The functional, spectral, and structural properties of elephant myoglobin and the L29F/H64Q mutant of sperm whale myoglobin have been compared in detail by conventional kinetic techniques, infrared and resonance Raman spectroscopy, 1H NMR, and x-ray crystallography. There is a striking correspondence between the properties of the naturally occurring elephant protein and those of the sperm whale double mutant, both of which are quite distinct from those of native sperm whale myoglobin and the single H64Q mutant. These results and the recent crystal structure determination by Bisig et al. (Bisig, D. A., Di Iorio, E. E., Diederichs, K., Winterhalter, K. H., and Piontek, K. (1995) J. Biol. Chem. 270, 20754-20762) confirm that a Phe residue is present at position 29 (B10) in elephant myoglobin, and not a Leu residue as is reported in the published amino acid sequence. The single Gln64(E7) substitution lowers oxygen affinity ~5-fold and increases the rate of autooxidation 3-fold. These unfavorable effects are reversed by the Phe29(B10) replacement in both elephant myoglobin and the sperm whale double mutant.

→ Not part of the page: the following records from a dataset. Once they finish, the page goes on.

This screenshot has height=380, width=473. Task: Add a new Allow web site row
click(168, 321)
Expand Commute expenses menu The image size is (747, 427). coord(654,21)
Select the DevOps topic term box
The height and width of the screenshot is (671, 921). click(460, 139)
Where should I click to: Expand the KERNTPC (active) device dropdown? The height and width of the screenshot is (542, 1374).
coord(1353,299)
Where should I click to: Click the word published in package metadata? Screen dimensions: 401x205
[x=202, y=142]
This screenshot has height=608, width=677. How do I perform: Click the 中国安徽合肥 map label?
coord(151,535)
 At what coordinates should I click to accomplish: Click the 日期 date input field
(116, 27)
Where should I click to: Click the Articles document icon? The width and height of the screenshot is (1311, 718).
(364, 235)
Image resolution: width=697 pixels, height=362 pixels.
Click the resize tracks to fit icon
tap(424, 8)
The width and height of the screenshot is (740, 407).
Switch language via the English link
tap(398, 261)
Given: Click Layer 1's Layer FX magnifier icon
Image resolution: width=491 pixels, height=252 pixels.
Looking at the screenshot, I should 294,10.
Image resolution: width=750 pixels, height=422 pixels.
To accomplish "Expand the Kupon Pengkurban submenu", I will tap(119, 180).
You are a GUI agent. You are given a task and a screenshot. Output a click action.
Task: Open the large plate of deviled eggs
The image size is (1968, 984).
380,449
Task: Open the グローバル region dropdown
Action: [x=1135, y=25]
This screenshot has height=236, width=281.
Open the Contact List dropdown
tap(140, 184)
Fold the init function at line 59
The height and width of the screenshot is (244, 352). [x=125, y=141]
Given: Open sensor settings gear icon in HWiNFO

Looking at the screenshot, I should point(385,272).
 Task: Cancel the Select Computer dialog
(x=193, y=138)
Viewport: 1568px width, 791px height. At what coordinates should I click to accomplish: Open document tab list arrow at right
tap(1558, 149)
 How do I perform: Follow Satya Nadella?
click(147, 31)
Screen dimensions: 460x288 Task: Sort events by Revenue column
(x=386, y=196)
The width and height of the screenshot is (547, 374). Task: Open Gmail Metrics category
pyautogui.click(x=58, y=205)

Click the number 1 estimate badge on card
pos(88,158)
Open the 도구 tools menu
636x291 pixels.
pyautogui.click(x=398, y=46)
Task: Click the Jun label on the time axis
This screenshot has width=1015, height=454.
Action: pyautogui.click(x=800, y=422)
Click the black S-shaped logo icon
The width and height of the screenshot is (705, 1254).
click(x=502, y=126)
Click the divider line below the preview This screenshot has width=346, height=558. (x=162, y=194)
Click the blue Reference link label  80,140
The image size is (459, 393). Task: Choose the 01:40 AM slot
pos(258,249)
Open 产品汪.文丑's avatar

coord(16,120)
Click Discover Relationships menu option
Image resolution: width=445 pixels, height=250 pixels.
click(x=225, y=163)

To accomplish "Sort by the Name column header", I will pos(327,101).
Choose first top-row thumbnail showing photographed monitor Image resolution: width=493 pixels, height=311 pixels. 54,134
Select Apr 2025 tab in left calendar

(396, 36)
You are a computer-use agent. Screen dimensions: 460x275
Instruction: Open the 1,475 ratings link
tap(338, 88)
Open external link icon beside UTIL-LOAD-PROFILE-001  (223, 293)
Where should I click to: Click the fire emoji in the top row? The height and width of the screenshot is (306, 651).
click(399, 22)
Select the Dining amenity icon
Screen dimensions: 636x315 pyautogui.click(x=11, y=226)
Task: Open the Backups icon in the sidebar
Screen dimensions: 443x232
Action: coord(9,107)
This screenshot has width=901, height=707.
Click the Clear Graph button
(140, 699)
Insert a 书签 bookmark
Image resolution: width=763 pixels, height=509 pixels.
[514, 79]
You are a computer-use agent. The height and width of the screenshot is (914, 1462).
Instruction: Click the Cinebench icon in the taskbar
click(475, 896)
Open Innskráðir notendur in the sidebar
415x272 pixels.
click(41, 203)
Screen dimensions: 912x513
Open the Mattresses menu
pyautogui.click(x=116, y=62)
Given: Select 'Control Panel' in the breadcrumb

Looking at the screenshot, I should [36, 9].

The latter, genetically engineered protein was originally constructed to be a blood substitute prototype with moderately low O2 affinity, large rate constants, and increased resistance to autooxidation. Thus, the same distal pocket combination that we designed rationally on the basis of proposed mechanisms for ligand binding and autooxidation is also found in nature.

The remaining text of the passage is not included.